● **Stored data entries**
=== Section Start ===
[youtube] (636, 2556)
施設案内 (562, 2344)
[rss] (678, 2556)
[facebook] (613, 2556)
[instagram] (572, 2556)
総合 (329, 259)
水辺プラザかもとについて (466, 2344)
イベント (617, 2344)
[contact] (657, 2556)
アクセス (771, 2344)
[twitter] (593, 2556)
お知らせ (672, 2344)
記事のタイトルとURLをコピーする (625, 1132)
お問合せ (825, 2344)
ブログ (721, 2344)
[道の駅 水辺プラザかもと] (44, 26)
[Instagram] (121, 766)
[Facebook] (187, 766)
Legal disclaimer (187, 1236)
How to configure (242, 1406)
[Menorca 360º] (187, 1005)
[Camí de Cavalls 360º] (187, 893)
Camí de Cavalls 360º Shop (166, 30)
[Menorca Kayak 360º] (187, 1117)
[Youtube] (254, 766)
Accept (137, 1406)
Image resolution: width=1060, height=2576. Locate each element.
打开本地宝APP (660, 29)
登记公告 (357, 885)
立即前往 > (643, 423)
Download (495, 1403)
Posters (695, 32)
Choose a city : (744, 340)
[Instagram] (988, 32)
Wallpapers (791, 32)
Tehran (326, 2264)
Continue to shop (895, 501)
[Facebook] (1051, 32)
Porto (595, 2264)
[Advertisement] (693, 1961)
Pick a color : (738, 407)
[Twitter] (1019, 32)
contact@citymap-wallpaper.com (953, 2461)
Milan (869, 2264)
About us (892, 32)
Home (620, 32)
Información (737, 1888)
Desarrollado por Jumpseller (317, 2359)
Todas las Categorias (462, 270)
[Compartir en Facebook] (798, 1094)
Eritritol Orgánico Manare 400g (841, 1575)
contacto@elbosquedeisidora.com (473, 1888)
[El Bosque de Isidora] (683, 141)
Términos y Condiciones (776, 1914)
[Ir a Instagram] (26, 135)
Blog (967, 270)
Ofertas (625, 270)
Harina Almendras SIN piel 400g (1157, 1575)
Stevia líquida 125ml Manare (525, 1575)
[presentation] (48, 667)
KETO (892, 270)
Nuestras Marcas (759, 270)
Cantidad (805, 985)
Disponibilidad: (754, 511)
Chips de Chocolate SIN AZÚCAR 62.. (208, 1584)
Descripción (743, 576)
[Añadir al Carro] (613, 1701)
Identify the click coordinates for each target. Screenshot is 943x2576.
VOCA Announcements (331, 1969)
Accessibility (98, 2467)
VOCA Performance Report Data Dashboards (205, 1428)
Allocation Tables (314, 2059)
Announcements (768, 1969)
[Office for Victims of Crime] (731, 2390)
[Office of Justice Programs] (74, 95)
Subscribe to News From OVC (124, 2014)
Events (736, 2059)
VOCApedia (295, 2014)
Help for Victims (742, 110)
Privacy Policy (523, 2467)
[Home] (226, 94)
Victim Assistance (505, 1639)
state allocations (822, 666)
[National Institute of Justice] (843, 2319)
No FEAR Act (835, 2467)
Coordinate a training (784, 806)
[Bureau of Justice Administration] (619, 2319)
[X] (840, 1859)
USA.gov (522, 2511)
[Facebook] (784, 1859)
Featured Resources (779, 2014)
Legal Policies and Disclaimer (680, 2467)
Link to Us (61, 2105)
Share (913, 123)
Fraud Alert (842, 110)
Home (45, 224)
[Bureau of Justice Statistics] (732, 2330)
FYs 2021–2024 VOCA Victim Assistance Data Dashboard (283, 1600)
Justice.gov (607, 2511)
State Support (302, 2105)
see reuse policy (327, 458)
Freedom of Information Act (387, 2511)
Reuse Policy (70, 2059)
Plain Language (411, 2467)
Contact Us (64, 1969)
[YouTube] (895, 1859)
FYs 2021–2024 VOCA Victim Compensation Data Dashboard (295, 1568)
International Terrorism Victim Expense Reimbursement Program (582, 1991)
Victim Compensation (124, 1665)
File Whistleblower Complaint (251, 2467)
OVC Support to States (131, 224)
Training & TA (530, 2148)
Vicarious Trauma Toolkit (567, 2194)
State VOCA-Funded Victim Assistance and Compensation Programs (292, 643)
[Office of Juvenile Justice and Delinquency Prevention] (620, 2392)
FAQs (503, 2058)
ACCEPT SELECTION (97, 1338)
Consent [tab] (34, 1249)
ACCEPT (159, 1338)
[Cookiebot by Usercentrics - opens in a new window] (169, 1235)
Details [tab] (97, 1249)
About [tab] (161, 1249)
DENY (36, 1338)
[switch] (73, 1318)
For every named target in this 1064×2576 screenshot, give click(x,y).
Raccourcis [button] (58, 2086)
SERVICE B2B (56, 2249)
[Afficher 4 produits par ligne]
=== Section End ===
● **WORK REQUEST**
From the entries above, restate word for word the lines from the line containing "立即前往 > (643, 423)" to the line containing "Desarrollado por Jumpseller (317, 2359)", both ends included, and nothing more.

● **TASK ANSWER**
立即前往 > (643, 423)
Download (495, 1403)
Posters (695, 32)
Choose a city : (744, 340)
[Instagram] (988, 32)
Wallpapers (791, 32)
Tehran (326, 2264)
Continue to shop (895, 501)
[Facebook] (1051, 32)
Porto (595, 2264)
[Advertisement] (693, 1961)
Pick a color : (738, 407)
[Twitter] (1019, 32)
contact@citymap-wallpaper.com (953, 2461)
Milan (869, 2264)
About us (892, 32)
Home (620, 32)
Información (737, 1888)
Desarrollado por Jumpseller (317, 2359)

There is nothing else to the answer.